Elastin, a major component of vascular matrices, critically determines vascular mechanics and maintains the quiescence of smooth muscle cells (SMCs). Attempts to regenerate elastin in elastin-compromised blood vessels using tissue-engineering approaches is limited by the unavailability of elastogenic cues to upregulate poor elastin output and matrix assembly by adult vascular cells. We previously showed that hyaluronan (HA) elastogenically stimulates aortic SMCs, although these effects are highly specific to HA fragment size.

The elastogenic response of SMCs can also be modulated with growth factors such as insulin-like growth factor (IGF-1). Here, we evaluate the benefits of concurrent delivery of HA fragments (0.76-2000 kDa) and IGF-1 (500 ng/ml) to elastin synthesis, organization and crosslinking. The study outcomes show that, relative to supplement-free cultures, IGF-1 and long-chain HA/large HA fragments, but not HA oligomers, together induce multifold increases in the synthesis of elastin precursors, structural elastin matrix yields and crosslink densities within cell layers, and encourage elastic fibre formation.
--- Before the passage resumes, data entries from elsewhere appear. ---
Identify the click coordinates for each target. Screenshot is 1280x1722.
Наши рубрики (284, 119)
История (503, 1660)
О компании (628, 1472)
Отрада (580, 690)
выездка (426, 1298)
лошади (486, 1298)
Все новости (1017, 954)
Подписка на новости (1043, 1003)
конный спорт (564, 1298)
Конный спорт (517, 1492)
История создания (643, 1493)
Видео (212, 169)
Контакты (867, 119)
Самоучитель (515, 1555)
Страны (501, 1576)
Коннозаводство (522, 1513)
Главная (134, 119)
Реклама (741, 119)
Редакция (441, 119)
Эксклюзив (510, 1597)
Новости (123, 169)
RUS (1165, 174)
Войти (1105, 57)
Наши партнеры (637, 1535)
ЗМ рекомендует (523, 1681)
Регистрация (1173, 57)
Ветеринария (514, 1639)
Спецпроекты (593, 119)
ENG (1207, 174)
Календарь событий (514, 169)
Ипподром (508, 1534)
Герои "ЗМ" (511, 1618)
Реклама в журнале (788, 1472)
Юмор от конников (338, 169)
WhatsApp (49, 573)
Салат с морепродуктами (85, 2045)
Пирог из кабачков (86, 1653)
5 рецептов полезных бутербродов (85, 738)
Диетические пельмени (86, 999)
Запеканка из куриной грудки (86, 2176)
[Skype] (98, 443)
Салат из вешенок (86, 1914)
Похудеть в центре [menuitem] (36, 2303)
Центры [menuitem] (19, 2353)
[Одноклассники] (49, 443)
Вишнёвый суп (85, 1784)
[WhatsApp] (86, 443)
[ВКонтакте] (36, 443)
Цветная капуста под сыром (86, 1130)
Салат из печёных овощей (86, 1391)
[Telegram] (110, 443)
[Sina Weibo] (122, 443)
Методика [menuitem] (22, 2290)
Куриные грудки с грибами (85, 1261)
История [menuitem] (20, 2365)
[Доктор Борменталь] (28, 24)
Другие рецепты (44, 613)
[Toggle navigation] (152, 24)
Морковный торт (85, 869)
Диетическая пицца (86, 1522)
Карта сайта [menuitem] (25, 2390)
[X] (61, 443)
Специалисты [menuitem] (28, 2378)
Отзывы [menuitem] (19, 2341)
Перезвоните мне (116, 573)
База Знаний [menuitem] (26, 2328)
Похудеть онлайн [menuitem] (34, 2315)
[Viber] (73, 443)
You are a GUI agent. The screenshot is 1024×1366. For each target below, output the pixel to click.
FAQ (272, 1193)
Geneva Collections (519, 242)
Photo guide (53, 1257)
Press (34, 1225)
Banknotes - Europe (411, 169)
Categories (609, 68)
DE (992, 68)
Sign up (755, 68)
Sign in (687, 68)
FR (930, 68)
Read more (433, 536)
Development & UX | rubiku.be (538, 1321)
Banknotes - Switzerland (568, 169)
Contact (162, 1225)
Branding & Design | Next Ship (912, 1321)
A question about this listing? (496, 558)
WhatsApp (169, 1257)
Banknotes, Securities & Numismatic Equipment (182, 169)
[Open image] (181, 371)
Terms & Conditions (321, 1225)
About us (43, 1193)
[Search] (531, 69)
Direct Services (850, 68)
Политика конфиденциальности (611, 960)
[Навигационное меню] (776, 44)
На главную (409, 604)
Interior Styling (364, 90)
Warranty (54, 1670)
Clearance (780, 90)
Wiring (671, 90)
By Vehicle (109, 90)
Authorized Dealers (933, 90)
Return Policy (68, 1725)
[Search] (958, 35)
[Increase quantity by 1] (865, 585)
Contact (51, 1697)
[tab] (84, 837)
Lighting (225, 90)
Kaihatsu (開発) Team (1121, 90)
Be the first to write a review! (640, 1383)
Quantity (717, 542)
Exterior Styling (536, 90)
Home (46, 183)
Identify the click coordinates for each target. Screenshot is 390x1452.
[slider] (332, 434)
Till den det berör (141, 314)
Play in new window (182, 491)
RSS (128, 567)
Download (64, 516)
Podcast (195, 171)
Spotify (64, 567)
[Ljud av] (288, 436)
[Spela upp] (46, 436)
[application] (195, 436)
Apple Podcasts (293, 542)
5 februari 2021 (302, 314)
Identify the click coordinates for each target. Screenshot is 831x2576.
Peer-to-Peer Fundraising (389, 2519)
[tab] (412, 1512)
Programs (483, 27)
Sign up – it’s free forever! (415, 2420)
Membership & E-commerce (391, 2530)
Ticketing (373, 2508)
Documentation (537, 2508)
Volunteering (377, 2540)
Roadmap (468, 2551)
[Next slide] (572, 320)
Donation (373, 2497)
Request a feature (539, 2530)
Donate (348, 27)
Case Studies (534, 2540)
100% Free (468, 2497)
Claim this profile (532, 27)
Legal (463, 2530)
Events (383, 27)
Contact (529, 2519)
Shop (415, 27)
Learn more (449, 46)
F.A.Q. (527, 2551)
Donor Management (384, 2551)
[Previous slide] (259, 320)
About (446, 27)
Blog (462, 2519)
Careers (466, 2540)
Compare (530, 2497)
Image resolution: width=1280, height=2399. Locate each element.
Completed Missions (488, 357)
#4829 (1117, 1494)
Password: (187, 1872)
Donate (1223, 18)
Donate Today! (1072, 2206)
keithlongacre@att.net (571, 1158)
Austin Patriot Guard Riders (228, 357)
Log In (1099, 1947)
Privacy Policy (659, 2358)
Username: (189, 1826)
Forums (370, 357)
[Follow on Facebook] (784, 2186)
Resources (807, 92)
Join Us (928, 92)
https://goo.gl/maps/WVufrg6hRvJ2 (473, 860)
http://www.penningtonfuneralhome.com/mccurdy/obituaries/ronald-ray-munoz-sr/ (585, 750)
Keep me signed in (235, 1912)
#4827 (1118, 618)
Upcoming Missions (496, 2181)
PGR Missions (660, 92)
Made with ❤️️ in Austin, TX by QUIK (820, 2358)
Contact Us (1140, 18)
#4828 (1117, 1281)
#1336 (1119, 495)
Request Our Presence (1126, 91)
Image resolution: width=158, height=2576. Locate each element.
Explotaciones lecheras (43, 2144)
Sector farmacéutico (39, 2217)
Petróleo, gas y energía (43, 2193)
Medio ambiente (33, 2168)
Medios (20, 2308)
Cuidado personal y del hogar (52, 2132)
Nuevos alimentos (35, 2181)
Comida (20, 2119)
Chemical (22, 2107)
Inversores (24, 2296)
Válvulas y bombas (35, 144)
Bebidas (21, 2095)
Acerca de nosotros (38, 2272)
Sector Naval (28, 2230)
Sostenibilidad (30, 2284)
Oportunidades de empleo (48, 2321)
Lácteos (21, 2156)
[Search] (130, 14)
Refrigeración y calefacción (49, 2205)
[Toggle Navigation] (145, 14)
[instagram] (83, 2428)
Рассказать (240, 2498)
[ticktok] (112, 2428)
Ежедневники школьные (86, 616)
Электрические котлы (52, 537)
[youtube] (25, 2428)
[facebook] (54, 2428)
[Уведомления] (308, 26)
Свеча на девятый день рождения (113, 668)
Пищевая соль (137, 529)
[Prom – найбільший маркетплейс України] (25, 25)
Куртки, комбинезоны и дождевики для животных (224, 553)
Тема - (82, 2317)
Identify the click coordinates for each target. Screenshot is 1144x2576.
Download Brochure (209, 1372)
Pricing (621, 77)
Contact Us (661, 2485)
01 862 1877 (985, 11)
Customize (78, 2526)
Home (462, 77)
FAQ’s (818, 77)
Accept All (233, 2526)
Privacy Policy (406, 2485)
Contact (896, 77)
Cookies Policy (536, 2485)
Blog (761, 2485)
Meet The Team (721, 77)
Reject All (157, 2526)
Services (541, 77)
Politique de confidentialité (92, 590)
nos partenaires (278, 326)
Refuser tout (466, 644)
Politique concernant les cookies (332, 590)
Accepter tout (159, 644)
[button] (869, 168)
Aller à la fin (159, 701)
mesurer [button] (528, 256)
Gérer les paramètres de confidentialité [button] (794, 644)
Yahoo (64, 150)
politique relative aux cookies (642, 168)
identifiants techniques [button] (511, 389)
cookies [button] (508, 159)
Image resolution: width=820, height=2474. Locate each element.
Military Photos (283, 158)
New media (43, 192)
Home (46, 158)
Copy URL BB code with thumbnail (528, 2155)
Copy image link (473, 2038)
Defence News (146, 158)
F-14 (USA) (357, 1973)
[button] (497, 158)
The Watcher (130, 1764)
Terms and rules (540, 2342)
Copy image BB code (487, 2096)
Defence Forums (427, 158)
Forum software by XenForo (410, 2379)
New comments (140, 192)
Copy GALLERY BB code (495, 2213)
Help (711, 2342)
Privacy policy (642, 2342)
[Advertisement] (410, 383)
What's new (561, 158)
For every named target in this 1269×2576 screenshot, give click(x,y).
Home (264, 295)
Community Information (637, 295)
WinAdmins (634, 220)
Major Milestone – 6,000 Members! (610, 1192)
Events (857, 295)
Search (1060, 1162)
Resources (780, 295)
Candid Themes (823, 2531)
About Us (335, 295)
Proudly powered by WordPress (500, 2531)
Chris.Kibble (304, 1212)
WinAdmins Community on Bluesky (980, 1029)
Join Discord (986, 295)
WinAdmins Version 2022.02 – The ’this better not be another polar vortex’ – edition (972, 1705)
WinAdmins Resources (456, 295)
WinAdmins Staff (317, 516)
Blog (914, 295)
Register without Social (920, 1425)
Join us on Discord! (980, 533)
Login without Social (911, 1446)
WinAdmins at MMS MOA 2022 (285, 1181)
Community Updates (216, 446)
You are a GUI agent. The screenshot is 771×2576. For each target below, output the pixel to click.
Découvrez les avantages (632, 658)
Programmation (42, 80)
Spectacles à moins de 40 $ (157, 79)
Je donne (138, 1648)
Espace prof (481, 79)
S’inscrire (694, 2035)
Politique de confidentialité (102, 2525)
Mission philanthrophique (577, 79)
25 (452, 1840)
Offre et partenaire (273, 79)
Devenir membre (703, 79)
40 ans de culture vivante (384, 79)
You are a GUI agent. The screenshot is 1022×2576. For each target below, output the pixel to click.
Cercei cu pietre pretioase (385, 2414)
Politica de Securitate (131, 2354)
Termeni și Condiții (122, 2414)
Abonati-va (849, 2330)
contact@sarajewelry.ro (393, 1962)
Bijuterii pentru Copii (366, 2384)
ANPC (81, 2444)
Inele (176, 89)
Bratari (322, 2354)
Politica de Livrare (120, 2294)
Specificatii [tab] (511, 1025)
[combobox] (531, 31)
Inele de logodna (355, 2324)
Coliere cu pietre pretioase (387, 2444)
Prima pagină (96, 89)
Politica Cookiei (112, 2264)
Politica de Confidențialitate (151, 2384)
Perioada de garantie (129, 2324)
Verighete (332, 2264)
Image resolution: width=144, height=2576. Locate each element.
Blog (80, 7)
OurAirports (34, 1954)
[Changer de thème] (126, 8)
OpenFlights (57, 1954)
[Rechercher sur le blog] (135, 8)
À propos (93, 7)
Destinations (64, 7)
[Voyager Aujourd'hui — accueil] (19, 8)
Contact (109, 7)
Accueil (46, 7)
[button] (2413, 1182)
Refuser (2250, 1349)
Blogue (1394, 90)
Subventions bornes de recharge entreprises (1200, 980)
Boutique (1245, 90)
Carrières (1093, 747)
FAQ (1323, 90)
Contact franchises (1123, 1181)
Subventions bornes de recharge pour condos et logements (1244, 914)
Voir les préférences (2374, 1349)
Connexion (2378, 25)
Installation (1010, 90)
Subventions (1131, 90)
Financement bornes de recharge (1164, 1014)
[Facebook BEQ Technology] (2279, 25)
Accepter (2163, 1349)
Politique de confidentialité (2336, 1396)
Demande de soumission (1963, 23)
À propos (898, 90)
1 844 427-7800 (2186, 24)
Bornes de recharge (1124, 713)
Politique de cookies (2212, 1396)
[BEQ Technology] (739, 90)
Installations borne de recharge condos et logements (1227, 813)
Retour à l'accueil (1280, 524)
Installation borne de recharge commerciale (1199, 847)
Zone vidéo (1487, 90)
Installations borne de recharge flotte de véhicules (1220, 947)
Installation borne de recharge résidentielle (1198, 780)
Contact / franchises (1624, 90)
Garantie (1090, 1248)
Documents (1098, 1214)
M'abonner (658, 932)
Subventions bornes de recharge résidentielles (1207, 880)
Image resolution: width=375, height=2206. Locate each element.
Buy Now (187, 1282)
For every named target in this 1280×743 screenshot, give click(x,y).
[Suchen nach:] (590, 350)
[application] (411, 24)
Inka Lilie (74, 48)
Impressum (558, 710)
These outcomes are not all obtained when either of the cues is provided separately. IGF-1 and large HA fragments (>20 kDa) also together inhibit cell proliferation, a concern in elastin-compromised vessels, where SMC hyperproliferation is common. The results will benefit efforts to provide exogenous or scaffold-based elastogenic cues (IGF-1 + HMW HA/large HA fragments) to enable robust and faithful regeneration of elastin matrix structures in vivo or in vitro. The present outcomes may be used to restore elastin matrix homeostasis in de-elasticized vessels and tissue-engineered constructs that may be grafted as a substitute.